Metka Zupanič, Too Many Words, exhibition view
Metka Zupanič, Too Many Words, 2010

Metka Zupanič’s work focuses on the processes that govern the dissemination of art work: that which is the complex network of galleries, or that of curators, journals and museums. With Too Many Words (2010), Zupanič has evaluated the titles that accompany articles in art magazines. Redundant phrases, with the sole purpose of enhancing commercial value, embrace wording is found to be without logic when analyzed.

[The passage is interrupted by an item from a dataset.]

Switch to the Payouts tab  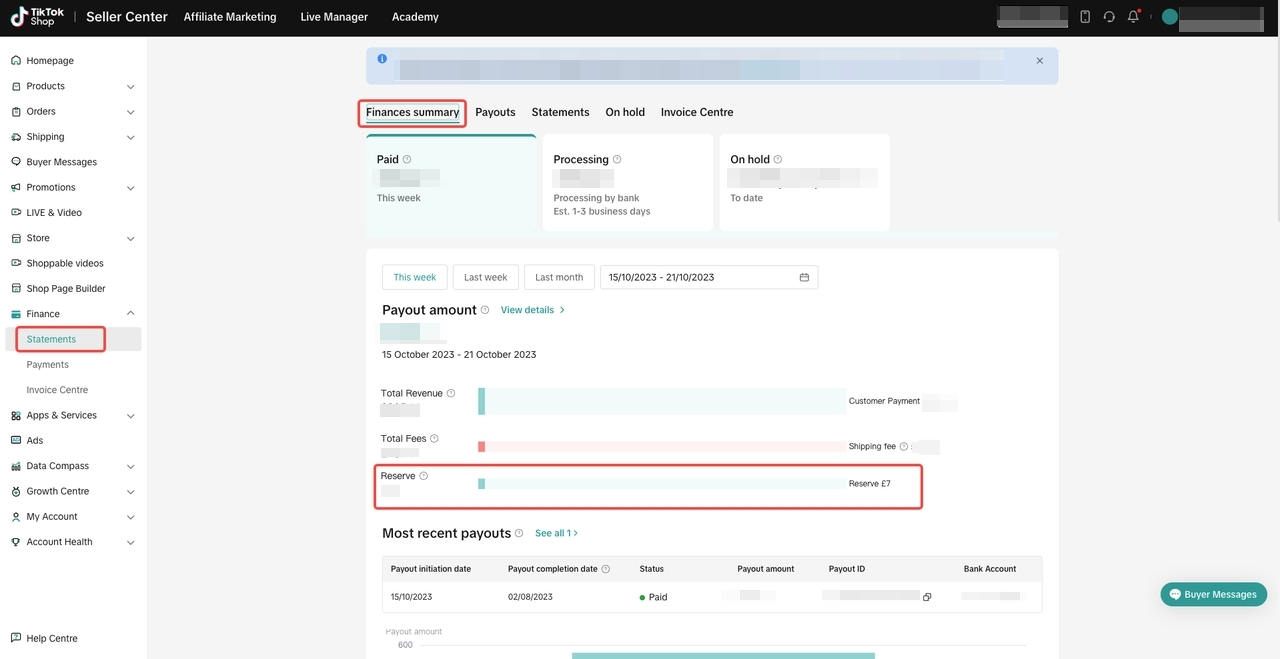495,112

These short slogans are the starting point of Zupanič’s work, sometimes proving so excessive that they become senseless when converted into imagery. Zupanič suffuses literal meaning into the hyperbole, creating surreal representations of the sentences. The compositions that characterize the works of Too Many Words see them gather within a grey square: a defined circle, small paintings of the written words, and titles that accompany the articles of art reviews. In order to understand the artist’s intentions in some drawings, the viewer must first read these papers, whose words help us understand the representation and cause us to smile upon the relationship that develops between the word and image.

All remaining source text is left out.